L'ultima sezione di Arie paesane è composta da poesie di vario genere; alcune descrivono semplici paesaggi, altre parlano delle 'piccole cose' già rese celebri dai poeti crepuscolari circa un decennio prima: «Quante cose belle, quante / cose brutte / nel magazzino del cuore, / ammucchiate tutte come / balle di mercanzia / con sopra una etichetta uguale: / Malinconia! / Roba che non si svende» (da Vagabondari), altre ancora sono evidentemente ispirate dai versi di poeti che Baganzani sicuramente stimava come Corrado Govoni: «Tornano le vacche / dai campi, / i camini non fumano più, / sulle porte i contadini parlano / delle stagioni, / le stelle filanti cominciano a cascare, / nell'aria è un odore di unghie bruciate / di foglie passate, di stalla: / il maniscalco à chiuso bottega, / il lume rosso della farmacia / è come un occhio di magia, / e un pianoforte suona / "il Viandante" / in fondo un giardino oscuro» (da Belmonte) e Diego Valeri: «Nulla ti voglio dire: / tu non dirmi nulla. / Guardiamo in silenzio calare / la luna sul borgo che tace (da Serenità); a volte si respira un'atmosfera di tristezza e di malinconia disperata, come in Lungo l'argine: «Perchè / quando stassera sarà buio / nessuno mi accenderà il lumino: / nessuno mi si farà vicino: / io sarò più meschino / del venditore che vanta / le leccornie di zucchero: / e avrò certo paura / di vedermi guardare nello specchio / da un altro / ormai vecchio / e solo!». Chiude la raccolta Allegro ma non troppo nei cui versi iniziali Baganzani, a conferma della sua vicinanza alla poetica crepuscolare, dichiara, scrivendolo a mo' di epitaffio: «Qui giace / in pace / il cuore mattoide d'un poeta / da niente».
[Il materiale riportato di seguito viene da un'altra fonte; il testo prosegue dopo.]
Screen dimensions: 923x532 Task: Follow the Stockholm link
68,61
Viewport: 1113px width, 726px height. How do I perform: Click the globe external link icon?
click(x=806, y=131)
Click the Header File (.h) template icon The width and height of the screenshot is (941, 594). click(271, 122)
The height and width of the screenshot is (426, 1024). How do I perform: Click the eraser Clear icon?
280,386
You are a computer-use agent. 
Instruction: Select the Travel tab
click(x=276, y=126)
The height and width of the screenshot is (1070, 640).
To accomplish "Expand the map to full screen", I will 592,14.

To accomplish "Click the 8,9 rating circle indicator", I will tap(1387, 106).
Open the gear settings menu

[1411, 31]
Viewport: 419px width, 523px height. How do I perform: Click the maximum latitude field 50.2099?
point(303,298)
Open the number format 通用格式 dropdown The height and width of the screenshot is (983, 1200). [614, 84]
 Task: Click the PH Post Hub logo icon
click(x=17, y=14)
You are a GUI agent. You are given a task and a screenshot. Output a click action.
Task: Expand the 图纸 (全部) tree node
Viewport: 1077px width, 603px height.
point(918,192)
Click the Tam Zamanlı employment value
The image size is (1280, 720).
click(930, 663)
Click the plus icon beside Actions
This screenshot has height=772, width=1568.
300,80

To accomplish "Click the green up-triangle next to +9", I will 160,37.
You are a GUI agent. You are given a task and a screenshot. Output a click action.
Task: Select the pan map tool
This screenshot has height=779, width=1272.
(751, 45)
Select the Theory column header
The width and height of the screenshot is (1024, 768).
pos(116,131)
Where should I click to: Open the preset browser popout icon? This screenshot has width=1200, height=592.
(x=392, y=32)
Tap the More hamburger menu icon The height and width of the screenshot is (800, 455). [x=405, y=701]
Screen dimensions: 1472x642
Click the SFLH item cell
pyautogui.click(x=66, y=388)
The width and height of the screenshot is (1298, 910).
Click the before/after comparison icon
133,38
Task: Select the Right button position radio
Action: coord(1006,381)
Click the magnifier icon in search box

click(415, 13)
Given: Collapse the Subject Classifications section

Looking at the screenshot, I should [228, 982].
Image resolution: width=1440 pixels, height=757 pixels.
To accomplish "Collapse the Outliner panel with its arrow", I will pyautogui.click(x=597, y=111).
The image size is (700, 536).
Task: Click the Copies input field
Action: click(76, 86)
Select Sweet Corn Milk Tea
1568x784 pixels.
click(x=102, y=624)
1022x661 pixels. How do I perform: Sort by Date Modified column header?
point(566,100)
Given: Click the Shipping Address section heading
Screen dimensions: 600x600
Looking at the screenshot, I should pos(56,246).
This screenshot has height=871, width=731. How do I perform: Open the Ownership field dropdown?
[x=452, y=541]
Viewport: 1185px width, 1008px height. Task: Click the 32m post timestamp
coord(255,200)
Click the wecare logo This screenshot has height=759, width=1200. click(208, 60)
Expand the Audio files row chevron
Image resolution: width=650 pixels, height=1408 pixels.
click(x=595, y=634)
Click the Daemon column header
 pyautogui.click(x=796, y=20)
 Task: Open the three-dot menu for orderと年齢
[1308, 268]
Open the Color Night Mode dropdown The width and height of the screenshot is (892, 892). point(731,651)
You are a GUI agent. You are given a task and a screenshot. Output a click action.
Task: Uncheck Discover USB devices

Sono una delle pochissime persone che sanno chi era Sandro Baganzani. Delle "Arie paesane", mi piace ricordare in particolare gli "Alberghi di campagna". L'albergo, specialmente di provincia, è uno dei luoghi cari alla poesia di tono crepuscolare. Da "L'albergo della tazza d'oro" di Marino Moretti a "L'albergo del pellegrino" di Corrado Govoni, all'inquietante "L'albergo della noia" del dimenticatissimo Remo Mannoni. Oso sperare che prima o poi lei vorrà dedicare una delle sue "decine" anche a questo tema. Il suo blog è una miniera, la seguo sporadicamente ma con grande interesse. Un cordiale saluto.
RispondiEliminaSenza dubbio l'argomento dell'albergo di provincia nelle poesie dei crepuscolari e non solo è molto interessante, come d'altra parte lo sono altri argomenti che riguardano la provincia: le piccole stazioni, le chiese, i giardini, le case ecc. Spero di poterne trattare almeno alcuni in futuro. Nel frattempo la ringrazio vivamente per l'interesse dimostrato e la saluto cordialmente.